When I hear some dude say, “Bitches be like…” I think to myself, I know that dude aint talking about ME.  Other women would be offended by “bitches”, unless it was used by a gay man or progressive female running a gossip blog, thus making “bitch” a word that is subjectively offensive.  I have a black friend from my neighborhood who is highly offended when the word “nigger” is used by anyone, including black people because he believes that it reinforces a negative impression of blacks that makes it unable for them to achieve, while I have another friend from back home who used to yell out when his mother beat his father down in the street “Call him a big black nigger, Mama!” Note: not “niggah” or “nigga” but she called him a “lazy, trifflin’ nigger” with the “r” in front of everyone when she gave him the serious beatdown (how I wish Youtube was around then).  Speaking of beat downs….Willam in Willam’s beat down (Willam is a gay, drag queen) calls other gays “faggot”, Michael Alig and Ernie Glam are currently trying to take back “fag hag” to a place of positivity, proving that “nigger”, “fag”, and “hag” are all terms that cause offense subjectively depending on the situation, who’s saying it, and how someone was raised.

I believe that we have the right to be offended.  I’m not sure that we have the right to not be offended.

I was at a straight & gay bar recently and this dude kept saying “cunt” over and over.  Cunt is a derogatory word for vagina, along with snatch–both used now ad nauseum by gays thanks to RuPaul’s Drag Race.  I asked the man how he would feel if I said “faggot” as openly and as often as he said “cunt” and he explained that I could not say “faggot” because “faggot was the last thing that many gays heard as they were being beaten by bigots”.  I responded with “cunt is the last thing 1 in 4 women who are raped each day is heard by their attacker.”

The thing is I was being argumentative.  I’m not sure I actually care.  I think I have the right to be offended, but I am not sure I have the right not to be offended, nor do I think anyone else does, either.

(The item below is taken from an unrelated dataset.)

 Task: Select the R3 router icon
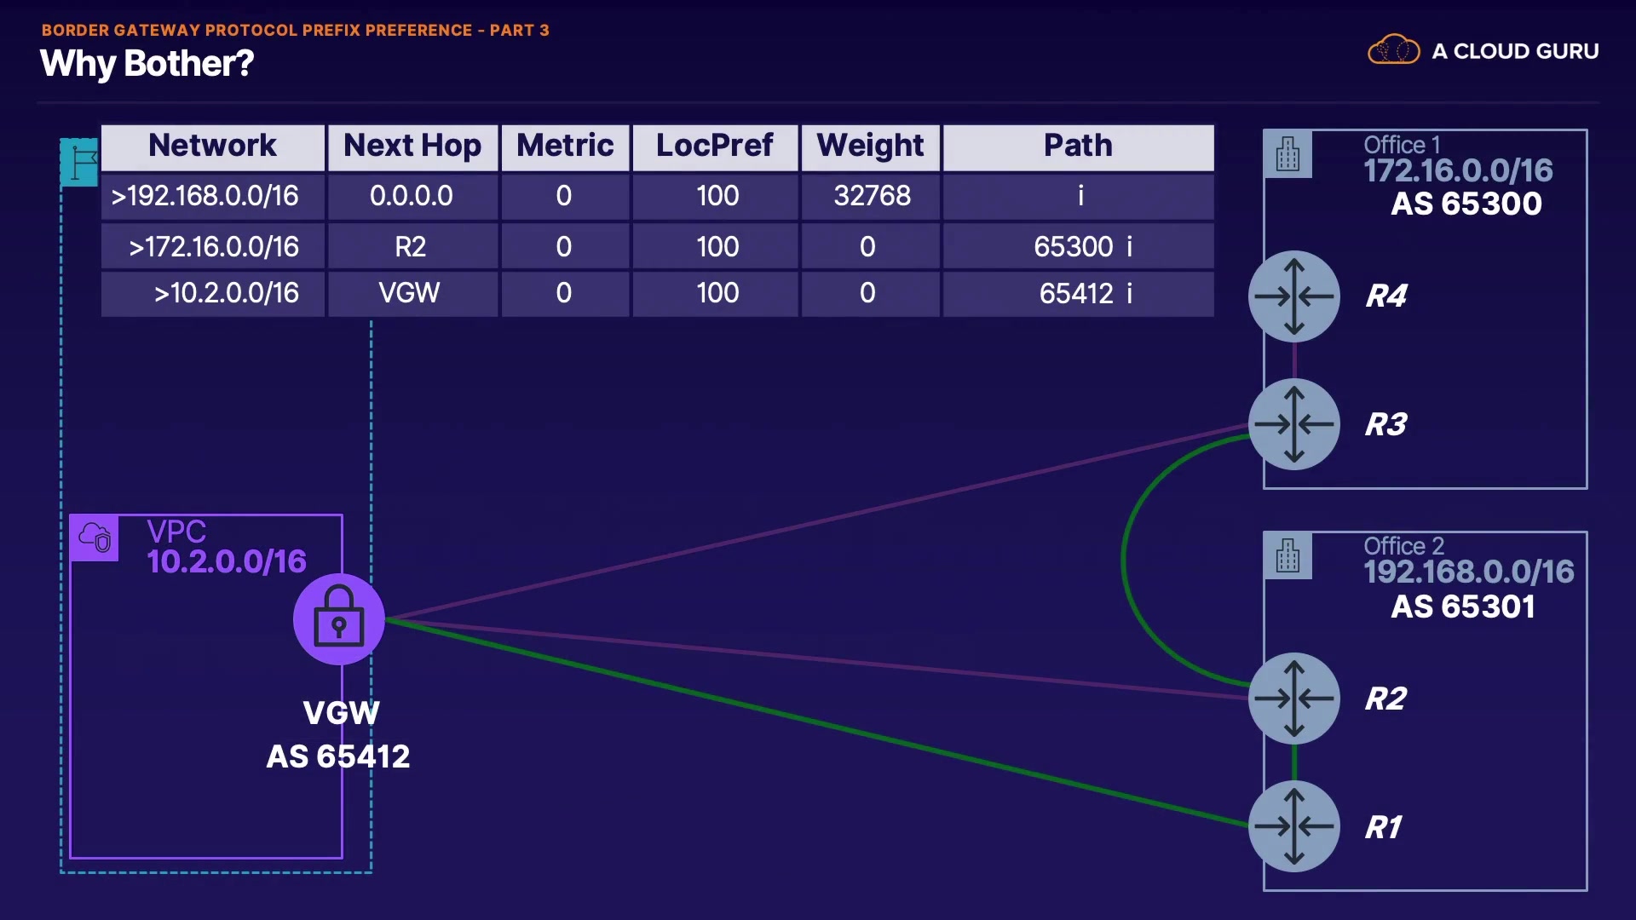pos(1293,424)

I don’t use words like nigger, fag, or whatever because I think they’re mean words and that only low class people use them.  At the same time, I don’t think it is healthy to be so easily manipulated emotionally, rather allow yourself to be so easily manipulated emotionally by a single word spoken by a stranger.

To give into the culture of offense is to actually tell people that they are weak and that they cannot withstand the battery of a word.

Now, don’t get me wrong.  Words do have power.  Symbols have power.  They only have power over you when you allow them to because you believe they are true.

RuPaul my sage said once, “A word can’t hurt you if a little part of you doesn’t believe it is true.”

This is like wisdom from the gods.  I have never been offended by someone saying I was “stupid” because, gurl, I know my IQ score.  I have never been offended by someone saying I was ugly because I’m not.  I recently gained a dress size and if someone said to me that I looked fat I would go on a fast.  Why?  Because I don’t have confidence that I am not fat.

I don’t think that groups can be offended by a word.  Only individuals within a group can be offended because groups don’t have hive minds.  The same people who tell us not to generalize because generalizations are logical fallacies ( because we are all individuals of course), are sometimes the same people telling us that this group or that group needs protection because “they” would be sensitive to x,y,z.  If groups can be offended, then conversely you can make a generalization.  Can’t have it both ways.

Personally, I don’t think in terms of groups, I think in terms of individual people.  I think in terms of kindness.  I don’t want to be unkind so I will not say something that I think will hurt someone else, regardless of whether it is a personal or group insult.

But as a member of two “groups” that are somewhat disenfranchised globally, I am not sure I want a collective representation of what should be offensive to me, nor should I be immune from offense by power of law.